Supplied entries:

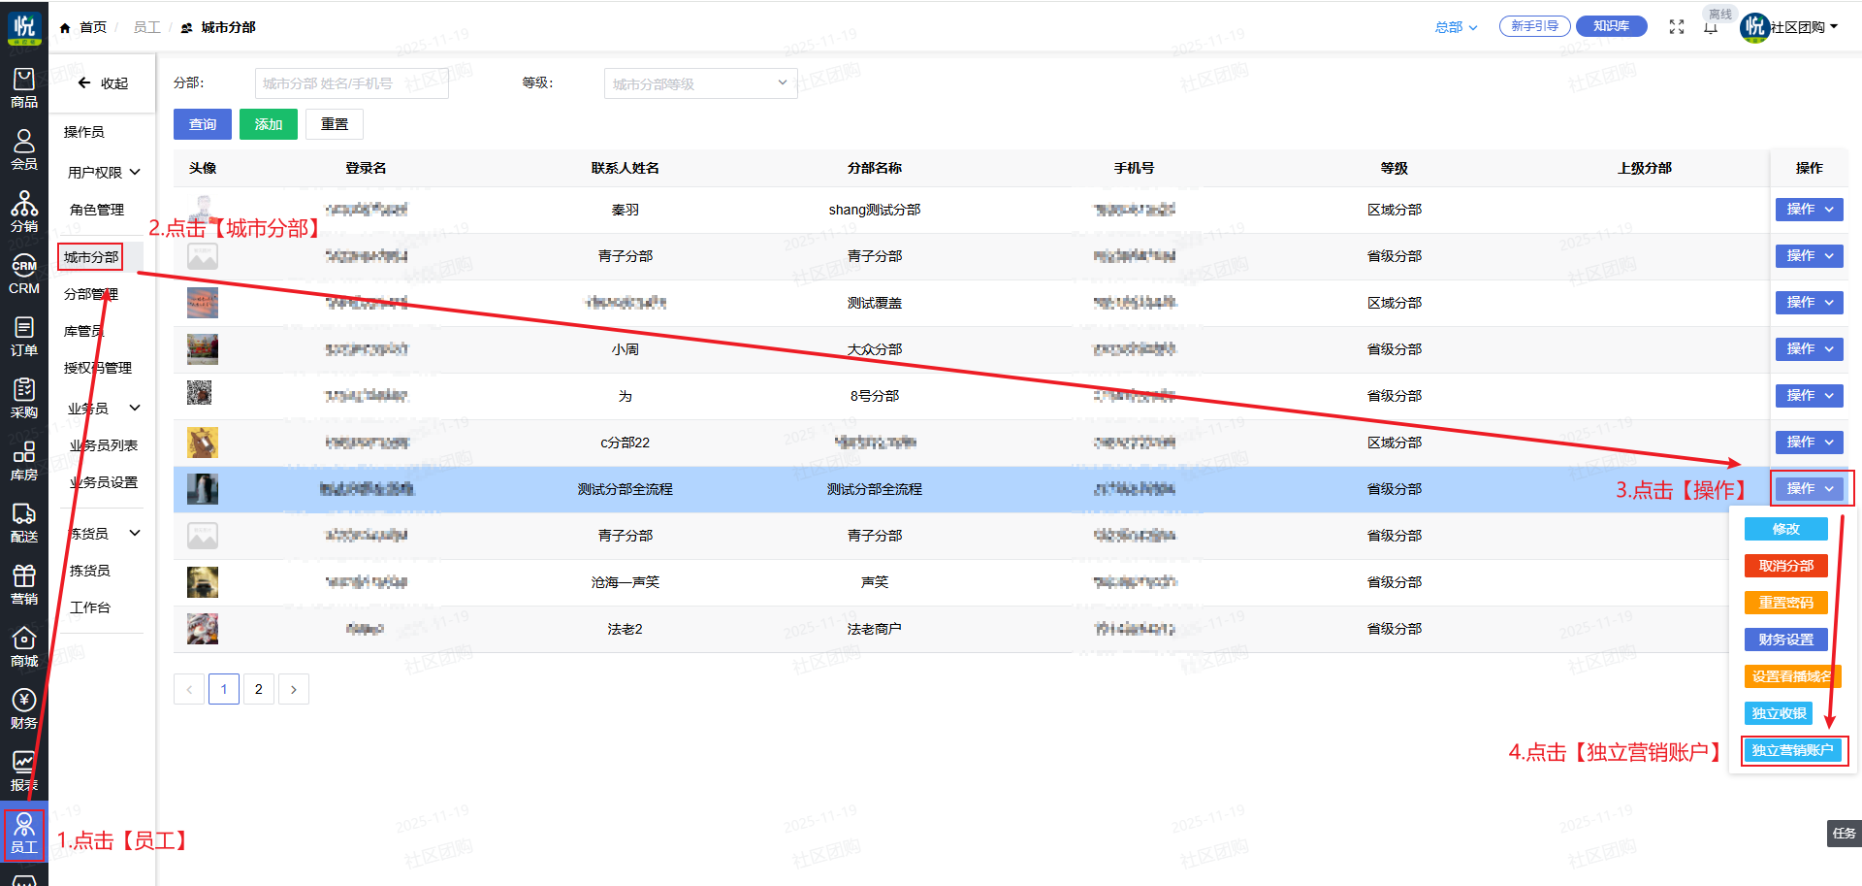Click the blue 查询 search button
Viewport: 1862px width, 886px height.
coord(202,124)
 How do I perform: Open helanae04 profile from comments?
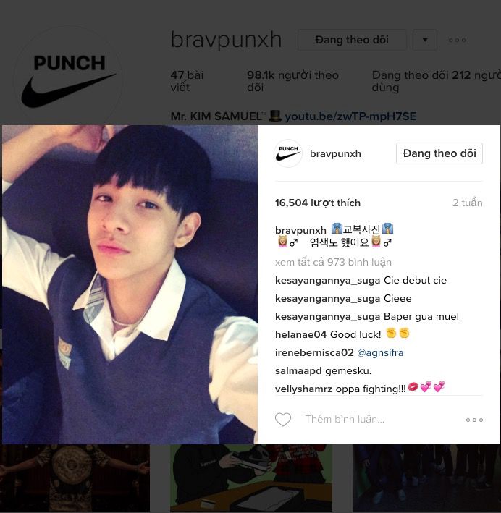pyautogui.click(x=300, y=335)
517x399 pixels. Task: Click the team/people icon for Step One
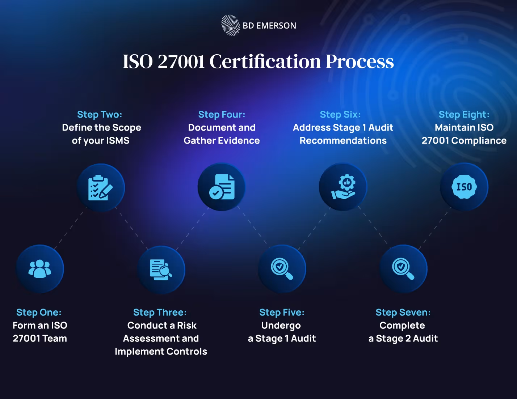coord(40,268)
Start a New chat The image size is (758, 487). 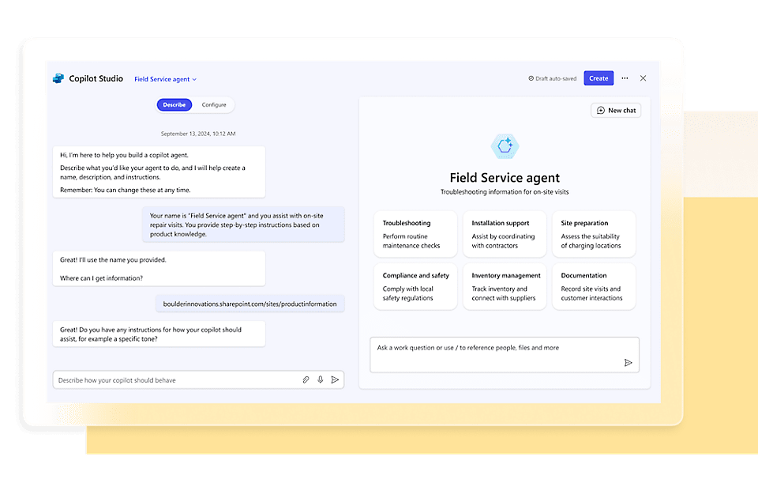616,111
---
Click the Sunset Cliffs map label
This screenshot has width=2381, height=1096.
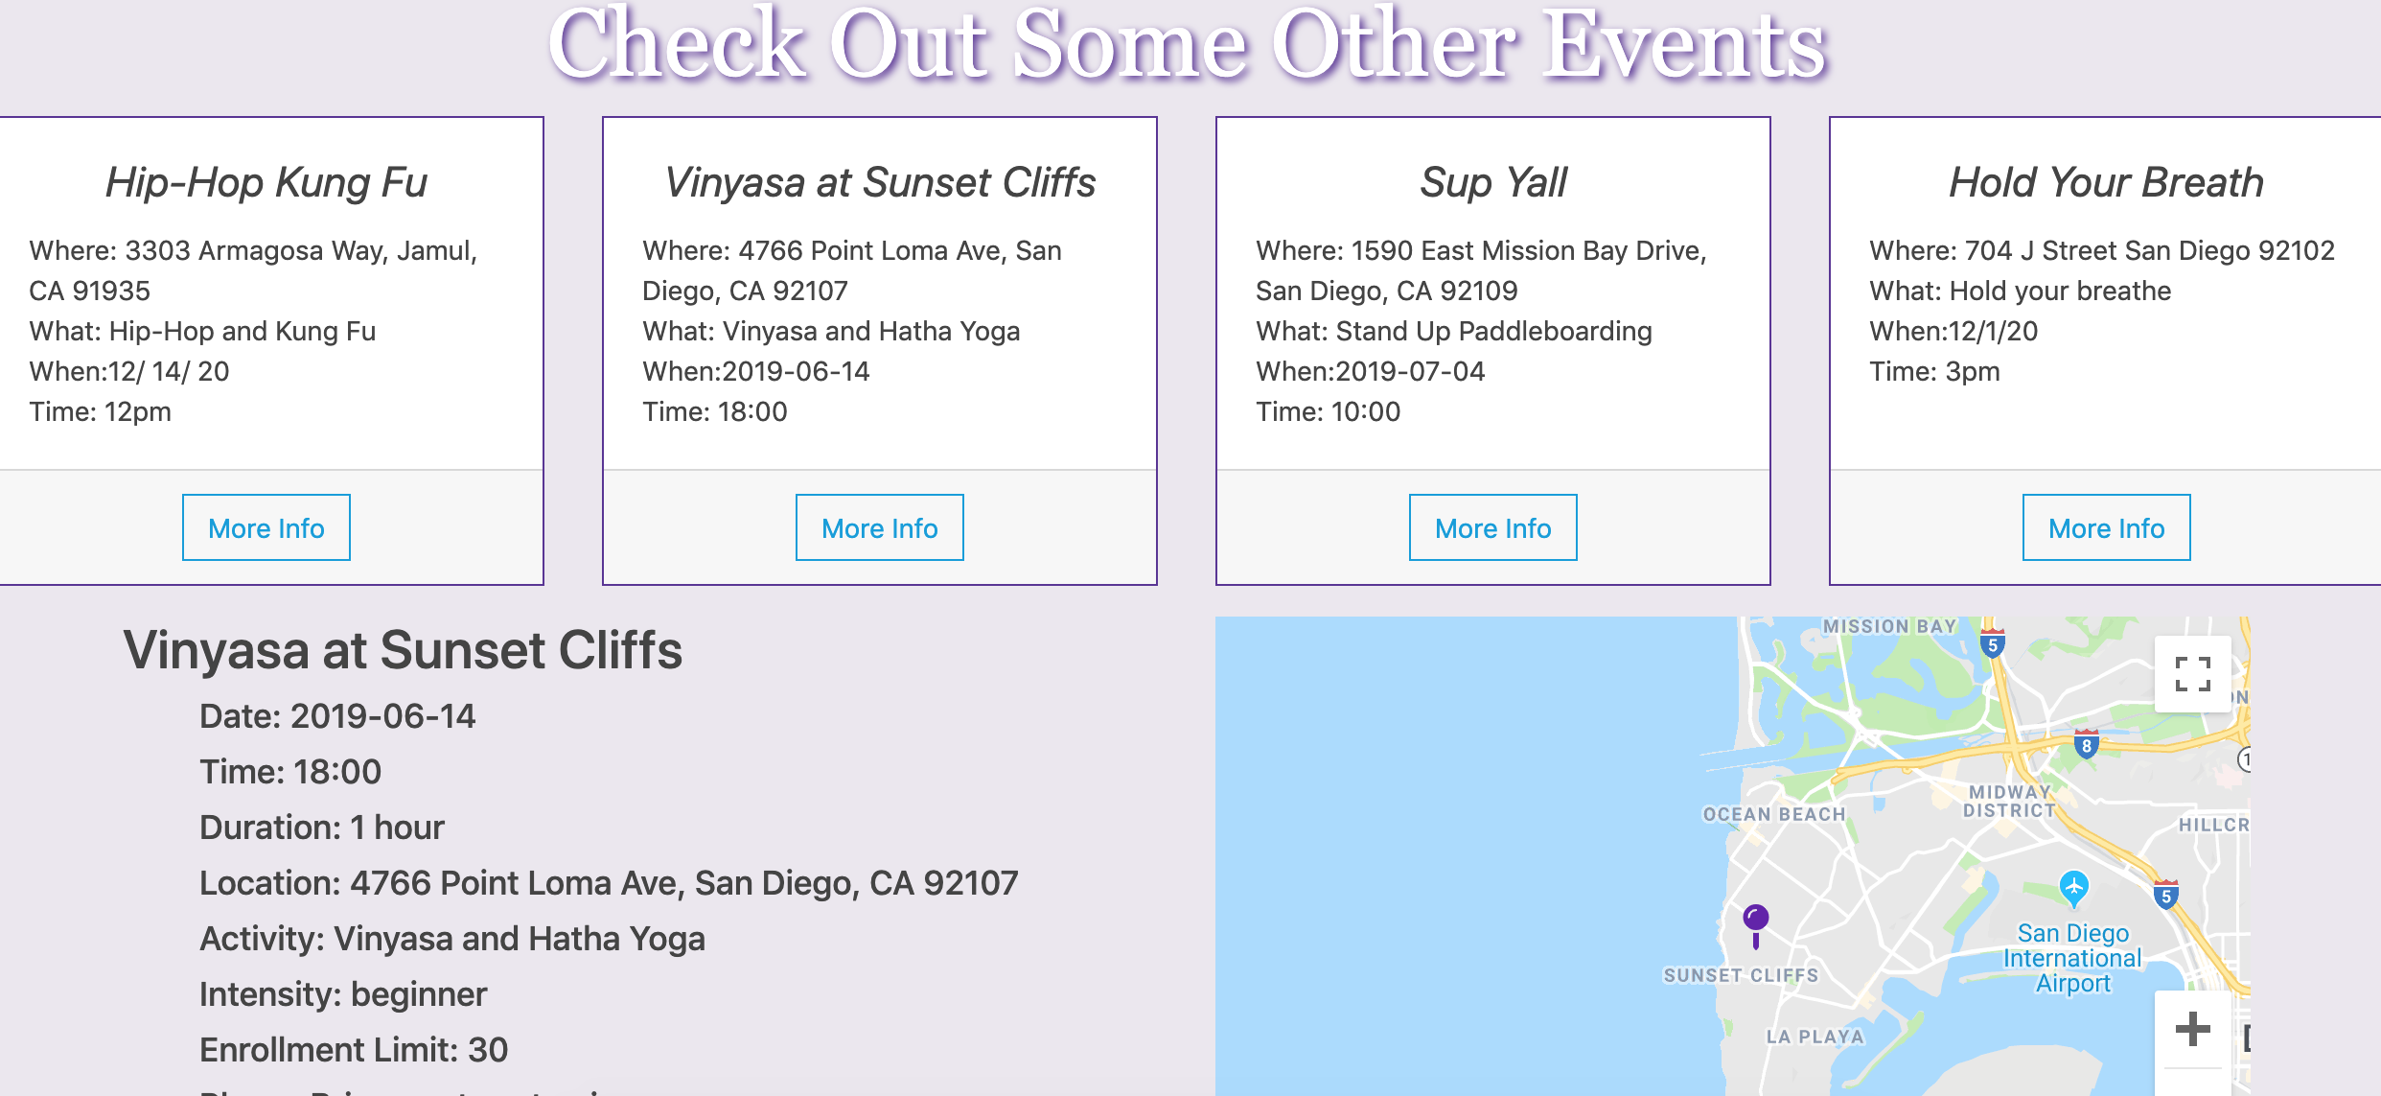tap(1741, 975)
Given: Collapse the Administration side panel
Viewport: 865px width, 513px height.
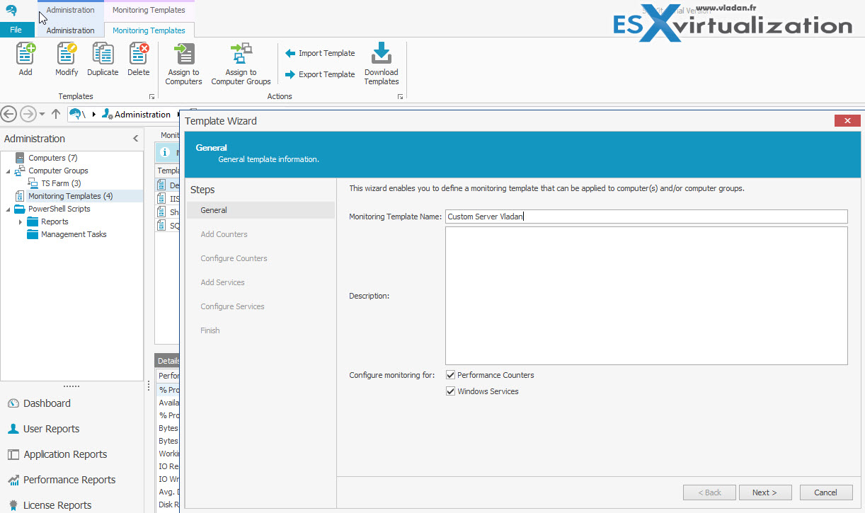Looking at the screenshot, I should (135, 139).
==
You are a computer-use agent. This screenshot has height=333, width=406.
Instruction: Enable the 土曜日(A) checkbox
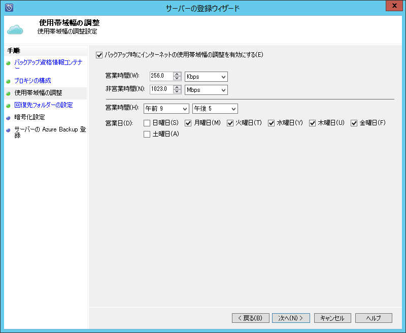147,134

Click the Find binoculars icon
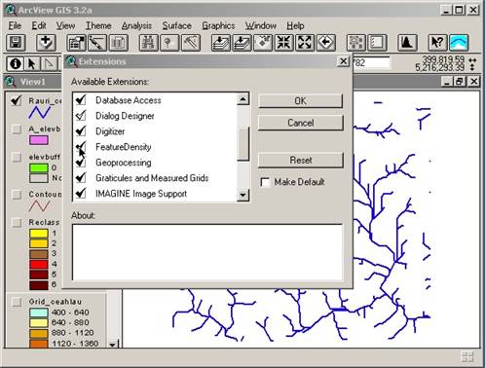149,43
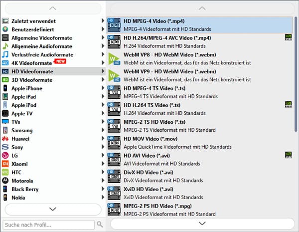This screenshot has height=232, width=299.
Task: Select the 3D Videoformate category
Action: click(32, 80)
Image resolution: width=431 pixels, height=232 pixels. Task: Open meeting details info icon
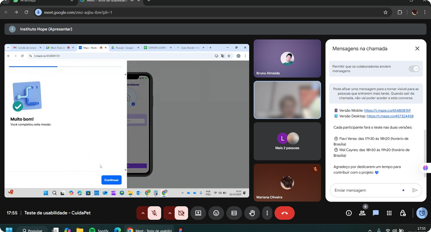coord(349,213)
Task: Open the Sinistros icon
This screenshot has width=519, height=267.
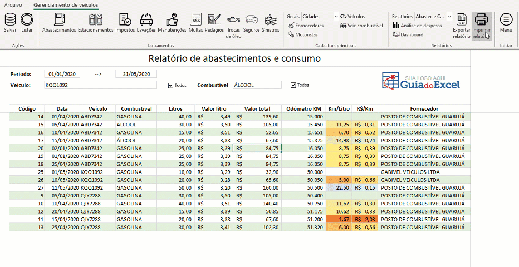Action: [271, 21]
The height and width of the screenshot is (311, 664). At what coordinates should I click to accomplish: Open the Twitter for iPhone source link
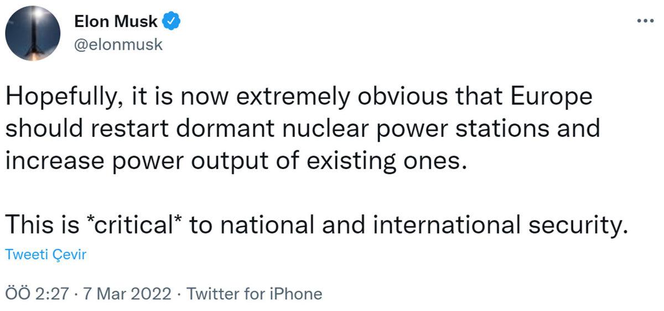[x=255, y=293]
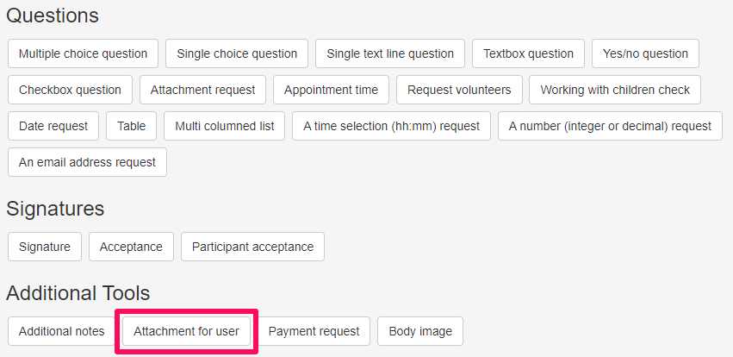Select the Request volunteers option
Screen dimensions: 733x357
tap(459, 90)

Instructions to follow: Of the lines above, copy only those from the one holding "You are a computer-use" to the one holding "Task: Open the Sinistros icon", both included, and exclude every image.

Problem solution:
You are a computer-use agent. This screenshot has height=333, width=406.
Instruction: Enable the 土曜日(A) checkbox
147,134

Click the Find binoculars icon
149,43
This screenshot has height=232, width=299.
Task: Select the 3D Videoformate category
Action: click(32, 80)
Image resolution: width=431 pixels, height=232 pixels. Task: Open meeting details info icon
coord(349,213)
Task: Open the Sinistros icon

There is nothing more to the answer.